Flavius Celer (Κέλερ) was a Byzantine general and magister officiorum under Emperor Anastasius (r. 491–518) in the early 6th century.

==Biography==
Celer was an Illyrian though nothing is known of his early life. In 503, Emperor Anastasius named him general in the ongoing war against the Sassanid Persians in the East. In the spring of 504, he led his men to participate in the ongoing siege of Amida, but soon after left and engaged in an invasion of Persian-held territory, retaking several cities and returning with much booty. In late 504, Celer engaged in negotiations with the Persians, which resulted in a temporary truce. In 505, he was again active on the eastern frontier, but is not reported to have engaged in major operations; he did, however, continue contacts with the Persians, ransoming Amida for 1,100 pounds of gold. In autumn 506, Celer led the Byzantine negotiations with the Persians at Dara, which resulted in the conclusion of a peace treaty. Perhaps as a reward, he was named consul for 508; he had already been appointed as magister officiorum sometime around 503 to 504.

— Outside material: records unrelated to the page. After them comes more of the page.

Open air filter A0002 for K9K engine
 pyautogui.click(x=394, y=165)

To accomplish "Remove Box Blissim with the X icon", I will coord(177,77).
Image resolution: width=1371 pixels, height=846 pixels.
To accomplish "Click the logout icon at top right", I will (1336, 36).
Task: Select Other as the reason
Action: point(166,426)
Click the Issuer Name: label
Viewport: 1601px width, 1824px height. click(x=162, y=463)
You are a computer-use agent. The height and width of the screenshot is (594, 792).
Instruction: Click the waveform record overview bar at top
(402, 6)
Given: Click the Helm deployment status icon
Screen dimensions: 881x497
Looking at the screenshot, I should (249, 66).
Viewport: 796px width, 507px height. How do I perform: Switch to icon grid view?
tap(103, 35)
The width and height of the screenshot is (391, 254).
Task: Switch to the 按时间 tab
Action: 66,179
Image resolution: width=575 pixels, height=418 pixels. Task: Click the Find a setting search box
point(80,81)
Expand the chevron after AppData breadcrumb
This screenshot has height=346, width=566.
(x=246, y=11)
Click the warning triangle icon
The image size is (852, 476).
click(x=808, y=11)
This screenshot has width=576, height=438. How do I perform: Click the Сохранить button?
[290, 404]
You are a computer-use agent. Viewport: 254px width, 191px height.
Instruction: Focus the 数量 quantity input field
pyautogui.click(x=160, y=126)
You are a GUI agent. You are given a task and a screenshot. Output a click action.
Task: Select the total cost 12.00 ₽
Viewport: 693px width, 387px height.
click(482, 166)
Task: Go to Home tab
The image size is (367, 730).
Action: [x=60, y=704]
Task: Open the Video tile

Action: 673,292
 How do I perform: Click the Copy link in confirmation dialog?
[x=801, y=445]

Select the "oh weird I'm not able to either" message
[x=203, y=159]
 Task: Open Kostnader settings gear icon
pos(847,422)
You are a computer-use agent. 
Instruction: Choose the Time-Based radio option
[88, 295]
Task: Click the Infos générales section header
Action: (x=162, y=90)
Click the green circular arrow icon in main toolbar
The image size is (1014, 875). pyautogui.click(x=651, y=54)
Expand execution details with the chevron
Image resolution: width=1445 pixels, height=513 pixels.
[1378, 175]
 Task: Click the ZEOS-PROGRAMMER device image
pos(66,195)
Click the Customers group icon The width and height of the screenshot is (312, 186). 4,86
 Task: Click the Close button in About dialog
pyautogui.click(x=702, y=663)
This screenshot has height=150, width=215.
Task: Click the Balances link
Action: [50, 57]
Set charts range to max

In 511, Celer conspired with Emperor Anastasius in a plan to have the Patriarch of Constantinople, Macedonius, exiled by inducing Macedonius to sign a document that rejected the councils of Ephesus (431) and Chalcedon (451) and thus lose the support of the pro-Chalcedonian faction. Afterwards, Celer was ordered to ensure that Severus and his Monophysite monks were safely returned to their convents in Syria. In 512, Celer was sent to Constantinople, along with Patricius, to pacify the riotous Chalcedonian crowds, but ultimately failed.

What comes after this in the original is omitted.